Diario del dott. Flammini 5 Novembre 1957
(seguito)
Ormai è notte. Sono riuscito ad entrare molto facilmente. Mi è bastato rimanere in silenzio, non ho dovuto dire nulla. Arrivato alle grandi porte in ferro delle mura occidentali sono stato accolto da urla di saluto e ringraziamenti. Non hanno nemmeno chiesto documenti, fortunatamente. Forse pensavano che fossi chissà chi. Tutto merito di questi abiti.
Rimane che superate le mura nessuno mi diede più importanza o meglio nessuno mi si avvicinava, solo segni della croce. Bambini mi scrutavano da dietro le finestre e quando mi voltavo per osservarli scappavano via con un sorriso stampato sul volto, che strano posto Torino.
Lungo il tragitto, prima di entrare, mi sono imbattuto in una scena buffissima: tutto il circondario della città è costellato di campi coltivati e sul ciglio della strada battuta che stavo percorrendo incontrai due frati nei pressi di un trattore.
Erano sporchi di grasso e portavano grandi occhialoni sul loro volto; guanti sulle loro mani terminavano l’equipaggiamento surreale.

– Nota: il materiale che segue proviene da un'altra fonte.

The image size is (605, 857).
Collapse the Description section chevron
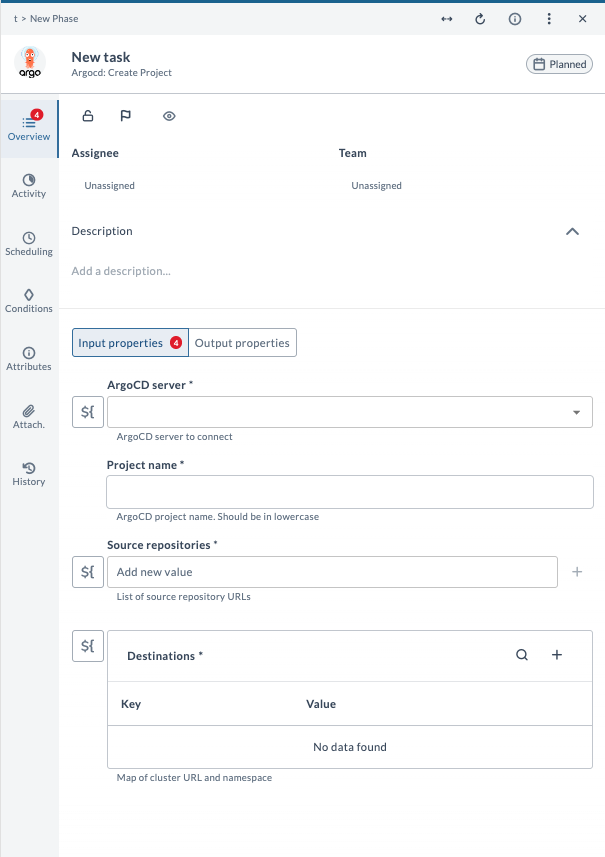572,231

Lavoravano di gran lena sul motore del mezzo e dal mondo da cui provengo mai avrei visto due frati fare un lavoro simile… e sembravano anche sapere cosa stessero facendo: “passami il pappagallo“, “dammi la 12“, “no non va bene, passami la 10“, “tira qui, prova di la” e cose cosi.

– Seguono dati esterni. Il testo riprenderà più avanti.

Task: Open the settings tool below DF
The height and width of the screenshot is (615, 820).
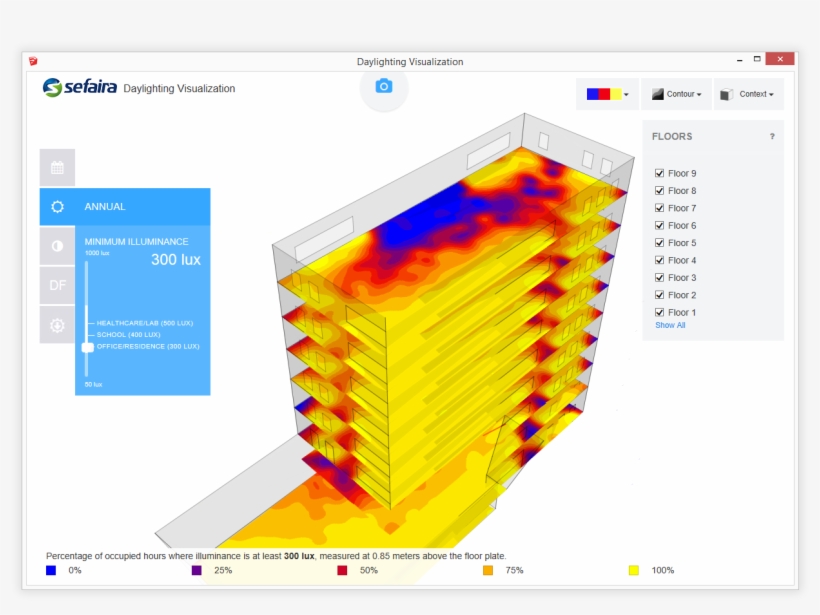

Contrariamente a Ravenna, qui sembra esserci elettricità e ora che è notte ne ho avuto la conferma. Se guardo fuori dalla finestra della camera in cui mi trovo vedo la strada illuminata… ma allora corrente elettrica esiste qui ma perché non usarla ovunque? E cos’è quel gran baccano che sento da quando sono arrivato? Quel costante e lieve WHOOOOSSSSHHHHHH udibile da qualunque luogo di Torino?
Comunque, giù nella taverna – dopo aver posato le mie cose in questa camera sono sceso per nutrirmi – ho incontrato uno strano tipo con indosso una pesante cappa nera da viaggio. Il suo volto non era visibile ed era tutto intento a giocare a carte.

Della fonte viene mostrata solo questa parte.